第14話 縛られた魂
夜、焚き火のそばでレイは目を閉じた。
昼間の戦いで一瞬だけ触れたリザード将軍の心が、まだ頭の奥に残っていたのだ。
──ざらつく砂の匂い、熱を帯びた大地。
その記憶は、まるで自分がそこに立っているかのように鮮明だった。
若き日の将軍は、まだ「兵士」でしかなかった。
戦場を駆け抜ける仲間たちの笑い声、剣を交えた稽古、血を流しても肩を貸し合った日々。
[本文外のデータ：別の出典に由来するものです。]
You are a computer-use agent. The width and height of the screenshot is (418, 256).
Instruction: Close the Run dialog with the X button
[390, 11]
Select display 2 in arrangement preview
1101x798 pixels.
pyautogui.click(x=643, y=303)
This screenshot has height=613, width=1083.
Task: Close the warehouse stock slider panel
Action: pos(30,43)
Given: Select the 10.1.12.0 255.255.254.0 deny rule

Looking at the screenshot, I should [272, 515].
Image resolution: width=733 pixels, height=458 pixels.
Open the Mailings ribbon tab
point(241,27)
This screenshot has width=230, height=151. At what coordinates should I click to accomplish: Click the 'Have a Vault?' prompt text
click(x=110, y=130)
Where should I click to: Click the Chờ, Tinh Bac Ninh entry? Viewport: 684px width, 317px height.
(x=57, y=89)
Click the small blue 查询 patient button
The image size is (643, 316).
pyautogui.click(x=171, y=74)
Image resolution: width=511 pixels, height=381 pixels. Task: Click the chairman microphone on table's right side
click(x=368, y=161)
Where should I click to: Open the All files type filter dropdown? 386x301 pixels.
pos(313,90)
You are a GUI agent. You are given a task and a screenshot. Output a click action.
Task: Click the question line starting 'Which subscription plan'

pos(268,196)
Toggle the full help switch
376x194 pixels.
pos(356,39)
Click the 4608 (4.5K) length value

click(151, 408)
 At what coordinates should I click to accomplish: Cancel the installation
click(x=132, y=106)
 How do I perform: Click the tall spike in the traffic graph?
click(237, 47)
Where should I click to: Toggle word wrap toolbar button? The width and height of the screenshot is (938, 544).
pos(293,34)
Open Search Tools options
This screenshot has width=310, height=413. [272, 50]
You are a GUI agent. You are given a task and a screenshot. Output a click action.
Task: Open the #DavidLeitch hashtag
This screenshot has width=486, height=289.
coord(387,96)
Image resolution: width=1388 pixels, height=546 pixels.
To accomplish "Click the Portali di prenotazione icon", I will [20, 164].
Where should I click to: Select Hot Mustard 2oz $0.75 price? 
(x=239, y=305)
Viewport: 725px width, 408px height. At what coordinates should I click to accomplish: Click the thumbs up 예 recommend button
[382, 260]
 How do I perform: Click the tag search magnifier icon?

彼らは爬虫族の中でも誇り高き戦士たちであり、戦いの意味を「生きるため」と信じて疑わなかった。
だが、その日を境にすべてが変わった。
──黒き女王。
黄金の瞳と冷たい鱗を持つ存在が、族の頂点に現れた。
「我が命令に従え。お前たちは我が刃だ」
女王の声は心を貫き、将軍たちは抗う術なく膝をついた。
意志を奪われ、仲間たちは次々と無表情の兵器へと変えられていった。
「やめろ! やめてくれ!」
若き日の将軍は叫んだ。だが声は届かず、友は敵となり、兄弟のように育った戦友すらも女王の命に従うだけの影になっていった。
抵抗の末、彼自身も女王の呪縛に絡め取られた。
それでも完全には支配されず、心の奥底で叫び続けていた。
──「俺は兵器じゃない……俺は、ただ守りたかっただけだ……」
レイは焚き火を見つめながら、息を呑んだ。
「将軍……お前も被害者だったのか」
カイが隣で耳を立てる。
「どうした、レイ。何か見えたのか?」
「……あいつの過去が、断片的に……」
レイは苦しげに拳を握った。
「女王の命令で戦ってるだけじゃない。仲間を守りたかったのに、逆に奪われた……将軍は、ずっと縛られてきたんだ」
カイはしばし黙り、やがて低く唸った。
「なら、なおさらだ。俺たちはあの女王を倒さなきゃならない」
焚き火の炎が揺れ、夜空に火の粉が散った。
その一つひとつが、将軍の奪われた戦友たちの魂のように見えた。
レイは心に誓った。
──この戦いは、ただ生き残るためではない。
縛られた魂を解き放つための戦いでもあるのだ。